# [Extrait du document]
----
Archive pour le 4 juillet, 2013

La quintessence du supporter

4 juillet, 2013

« Les supporters nous supportent quand on gagne. »

« Oui. Et quand on perd, il n’y a plus personne ! C’est la glorieuse ingratitude du sport. »

« En fait quand on gagne, ils s’identifient à nous. C’est comme si c’était eux qui gagnaient. Ils sont comme tout le monde, ils s’intéressent surtout à l’image qu’ils ont d’eux-mêmes. »

« C’est d’autant plus curieux que c’est nous qui avons leur image entre nos pieds. »

« C’est normal, nous jouons au foot mieux qu’eux. »

« Alors, on se demande pourquoi ils mettent leur amour-propre dans notre réussite. Il faudrait imaginer un championnat des équipes de supporters. Là, ils mettraient directement en jeu leur propre amour-propre au lieu de nous crier dessus quand on joue mal. »
----
# [Consigne A]
Quelles phrases de l'extrait sur les supporters commencent par « C’est » ?
----
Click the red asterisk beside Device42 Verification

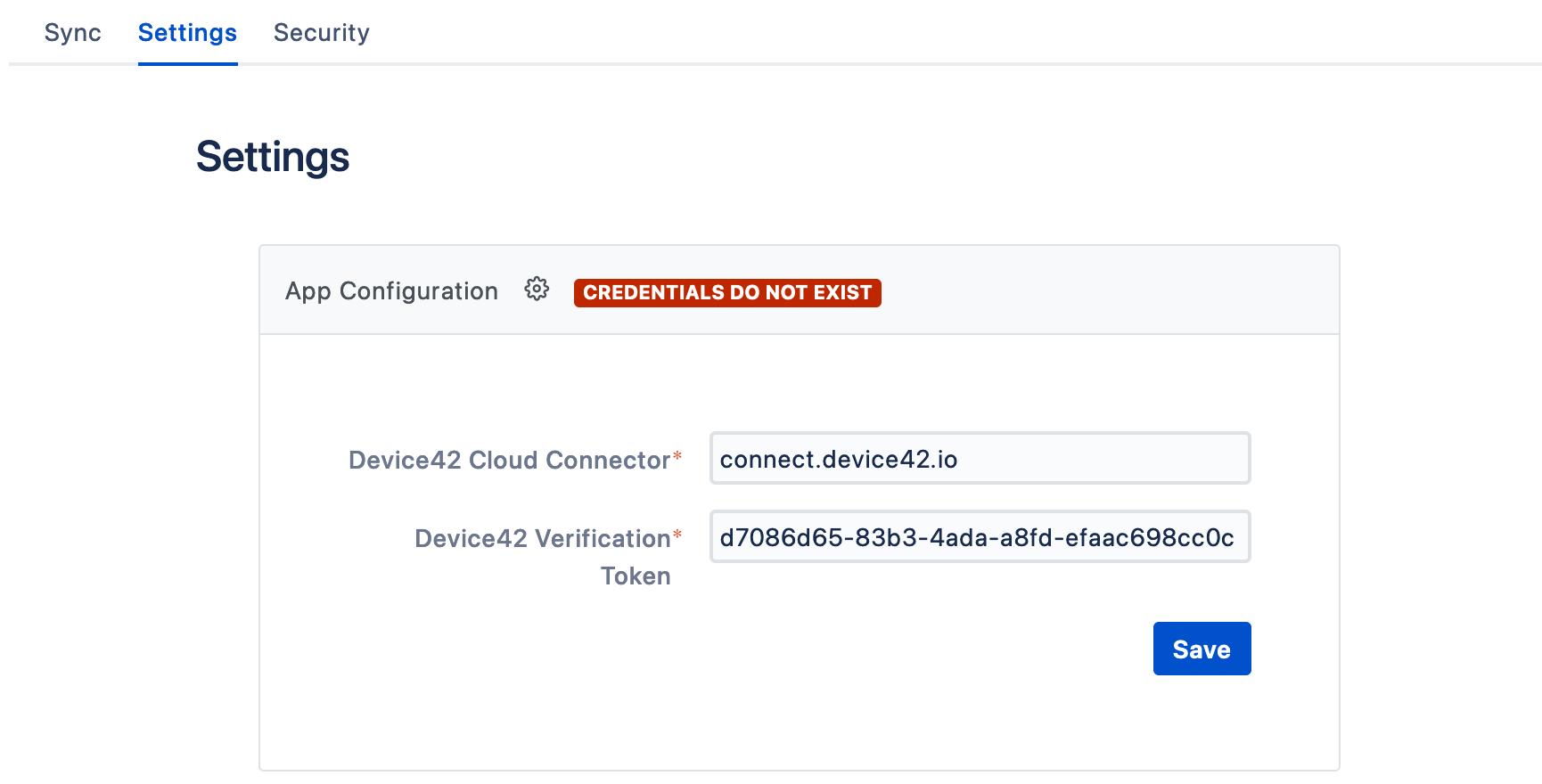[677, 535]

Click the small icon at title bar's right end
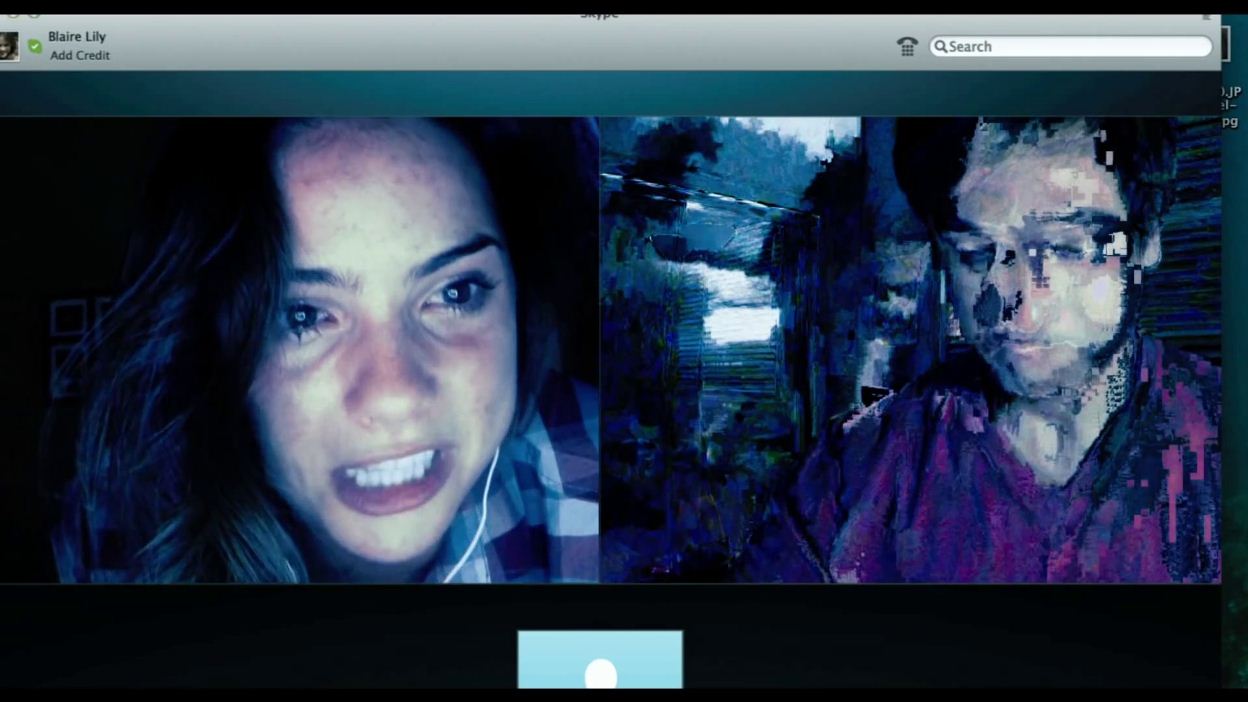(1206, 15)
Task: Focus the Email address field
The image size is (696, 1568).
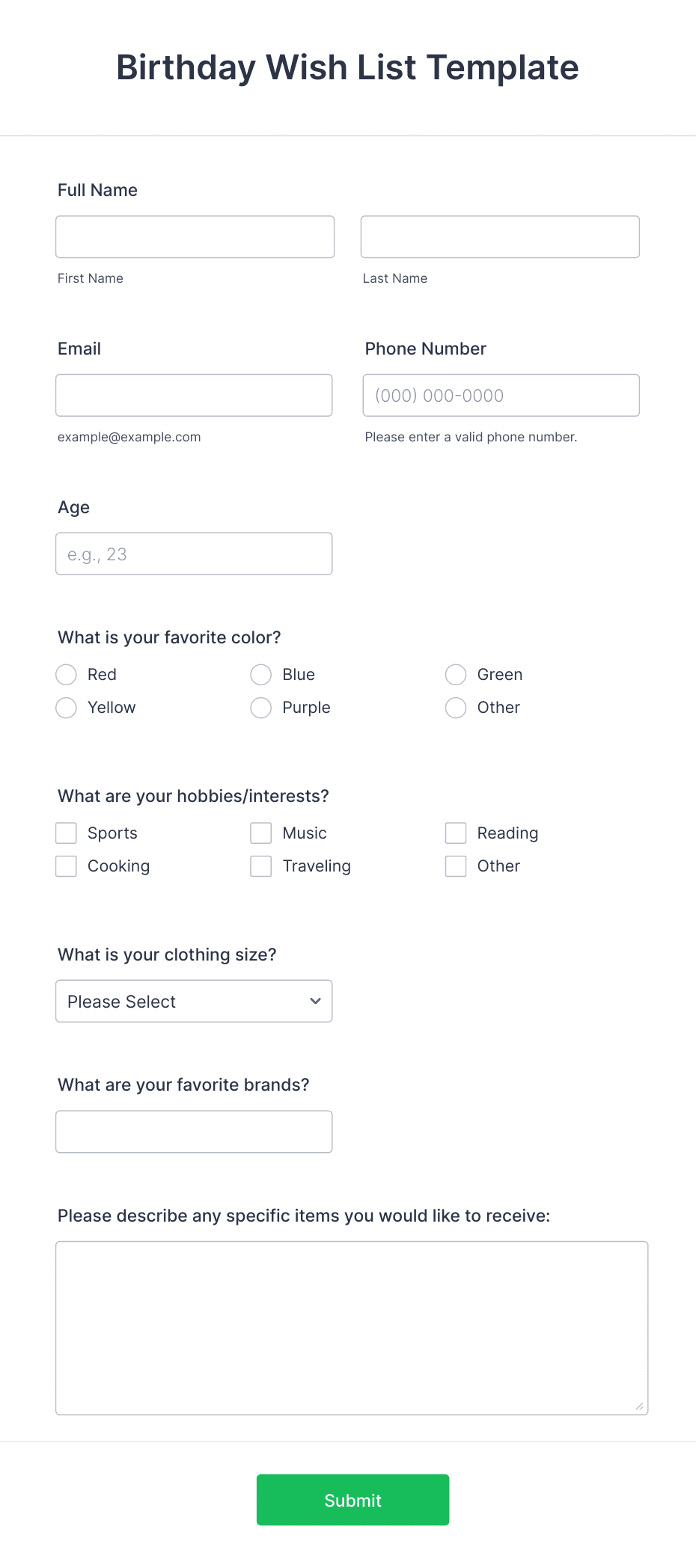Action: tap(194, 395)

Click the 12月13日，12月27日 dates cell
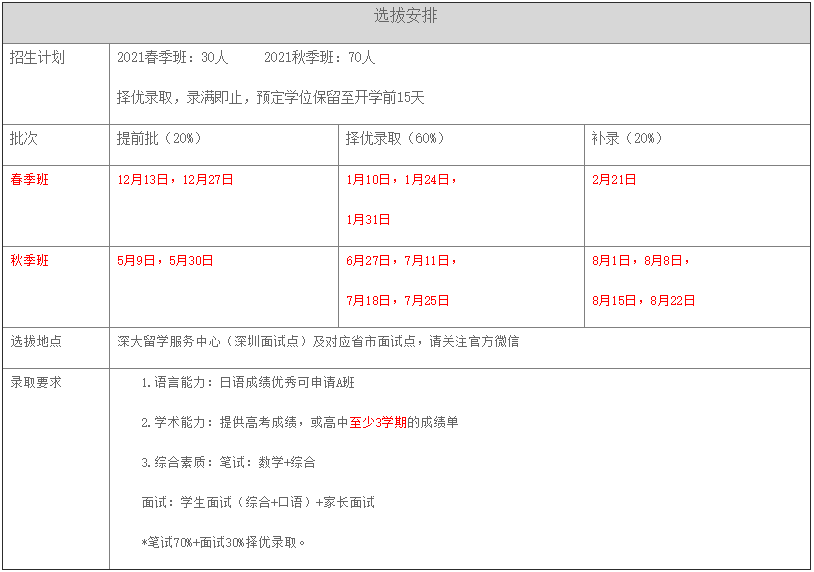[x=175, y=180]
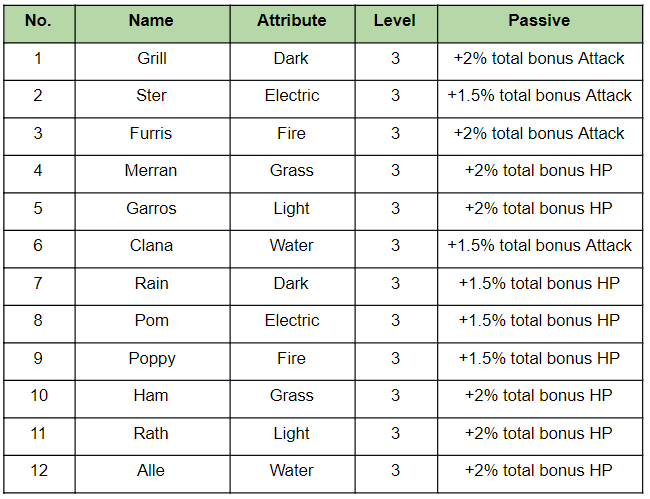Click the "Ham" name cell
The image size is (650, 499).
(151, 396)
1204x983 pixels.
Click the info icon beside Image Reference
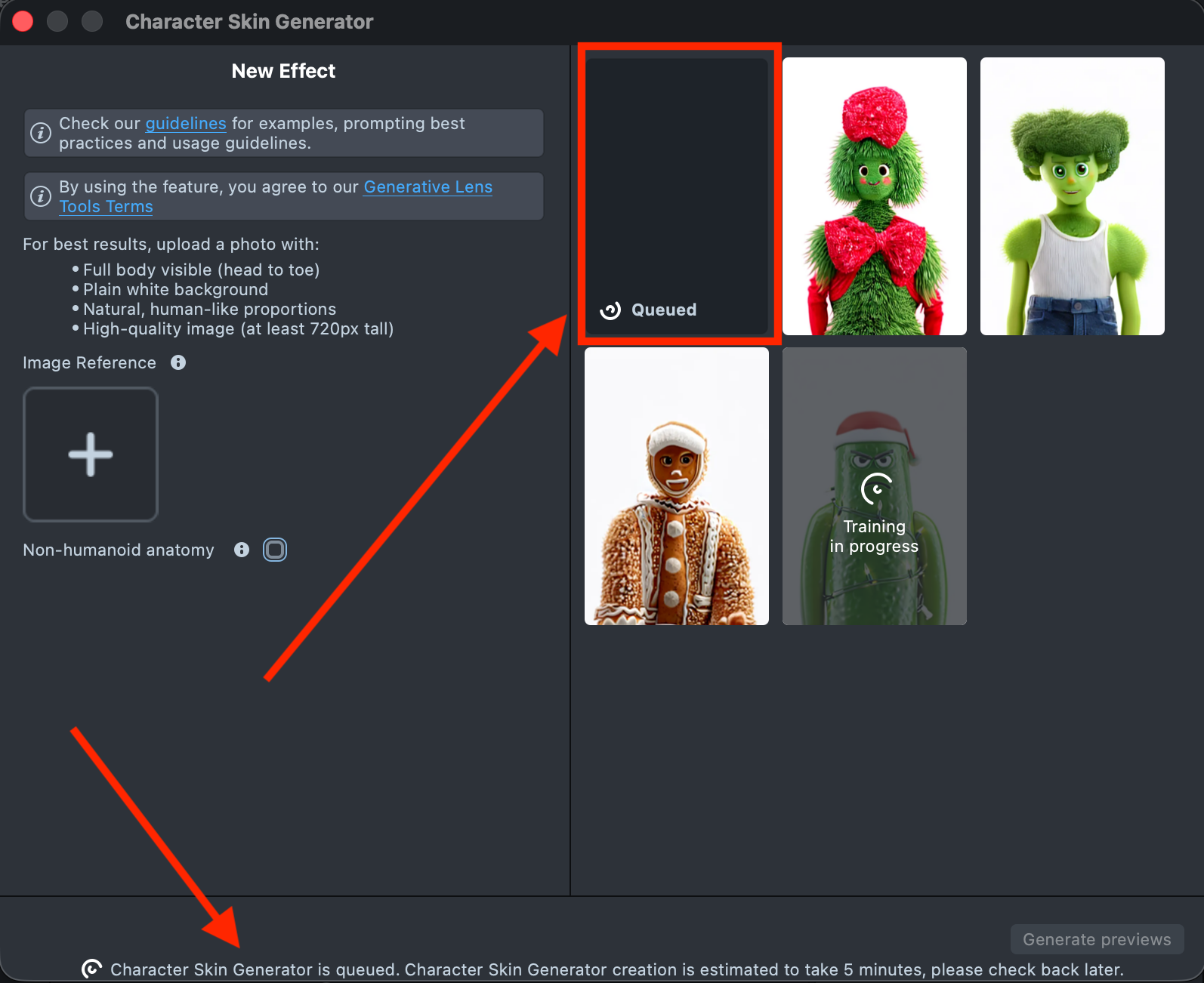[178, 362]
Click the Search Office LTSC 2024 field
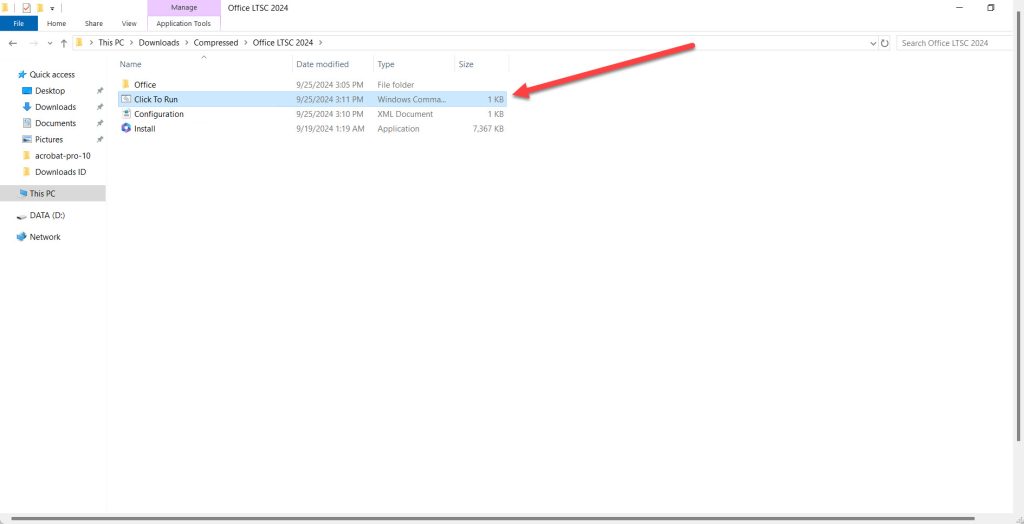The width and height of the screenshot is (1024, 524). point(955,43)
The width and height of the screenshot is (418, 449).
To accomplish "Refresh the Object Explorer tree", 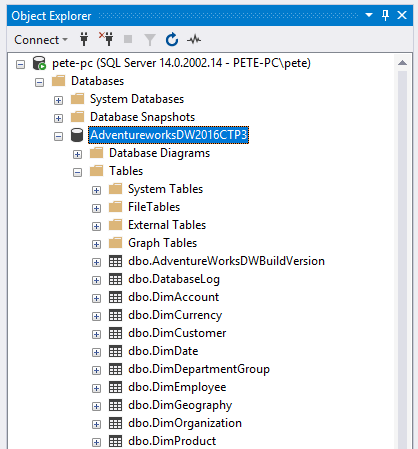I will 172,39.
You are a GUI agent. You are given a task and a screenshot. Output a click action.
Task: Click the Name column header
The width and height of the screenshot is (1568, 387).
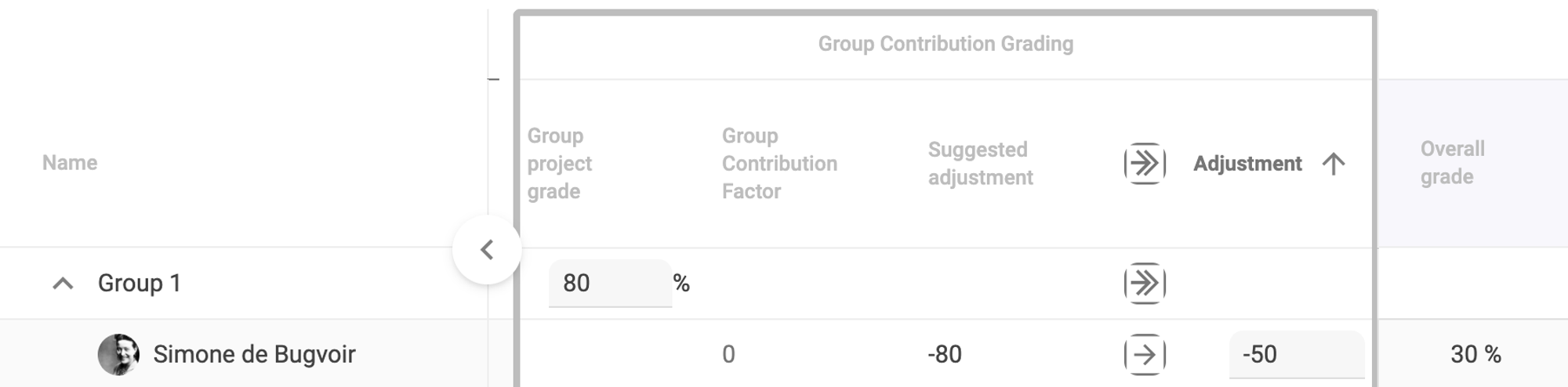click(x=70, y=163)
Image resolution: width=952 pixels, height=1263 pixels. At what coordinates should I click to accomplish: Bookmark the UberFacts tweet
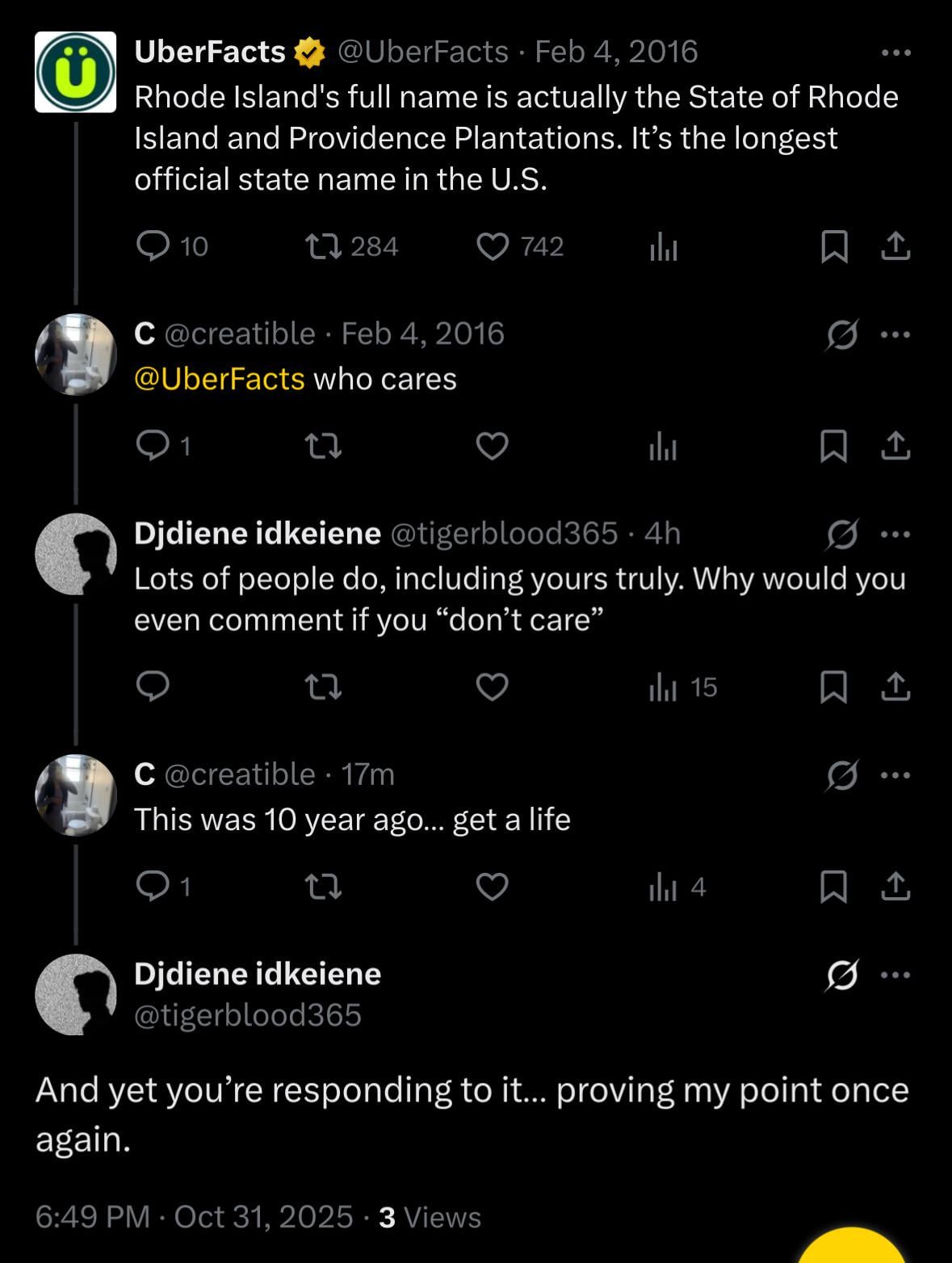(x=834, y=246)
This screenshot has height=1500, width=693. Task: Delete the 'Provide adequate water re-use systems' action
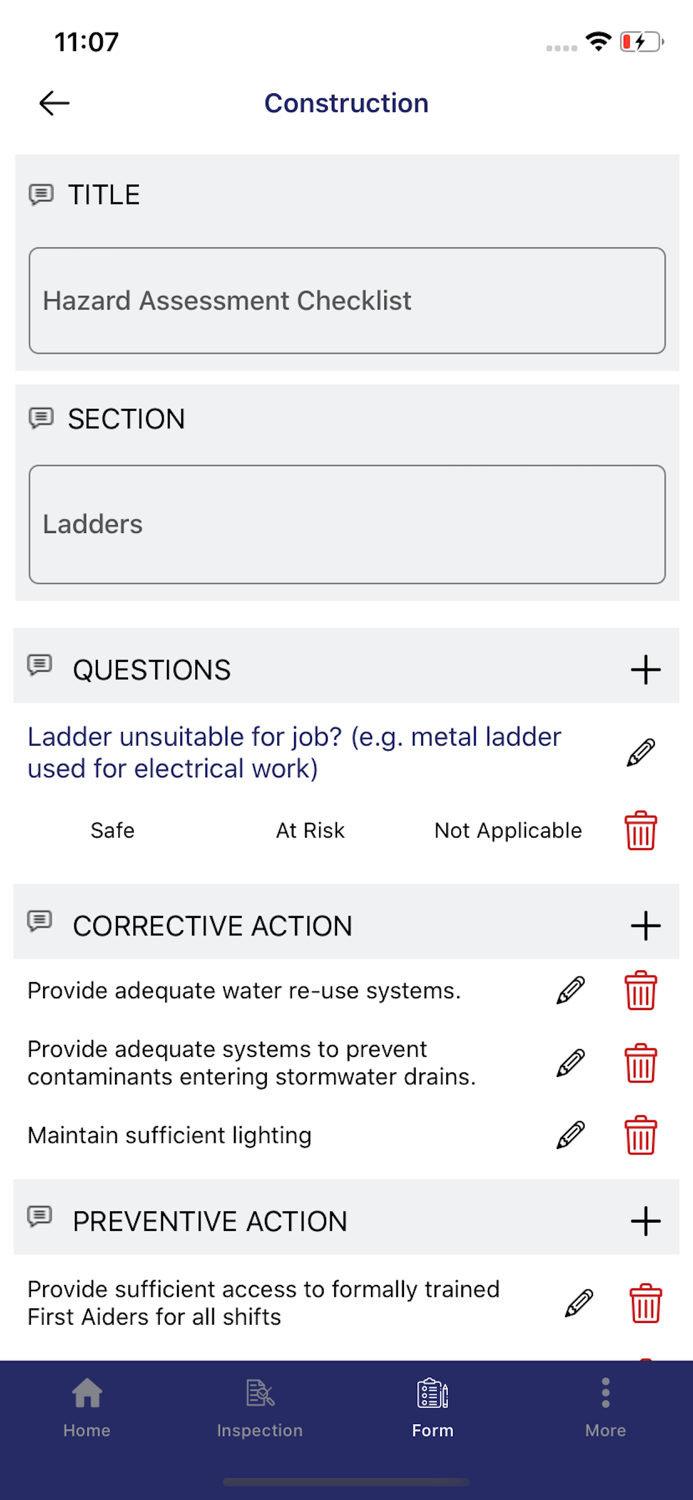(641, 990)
----
# [Consigne B]
Mettez à jour le listing, depuis son début jusqu'à la ligne contenant « The width and height of the screenshot is (1024, 524). », celle-ci incluse : remplacez « icon » par « button » sans rien modifier d'autre. Ne reproduisez que ces lignes et laissez les images de côté.

# [Réponse A]
- C’est la glorieuse ingratitude du sport.
- C’est comme si c’était eux qui gagnaient.
- C’est d’autant plus curieux que c’est nous qui avons leur image entre nos pieds.
- C’est normal, nous jouons au foot mieux qu’eux.

# [Réponse B]
Click the red asterisk beside Device42 Verification

[677, 535]

Click the small button at title bar's right end
(1206, 15)
Task: Focus the Email address field
The image size is (696, 1568).
Action: tap(194, 395)

Click the 12月13日，12月27日 dates cell
[x=175, y=180]
Click the "Ham" name cell
The image size is (650, 499).
(151, 396)
1204x983 pixels.
Click the info button beside Image Reference
[178, 362]
Click the Search Office LTSC 2024 field
The width and height of the screenshot is (1024, 524). point(955,43)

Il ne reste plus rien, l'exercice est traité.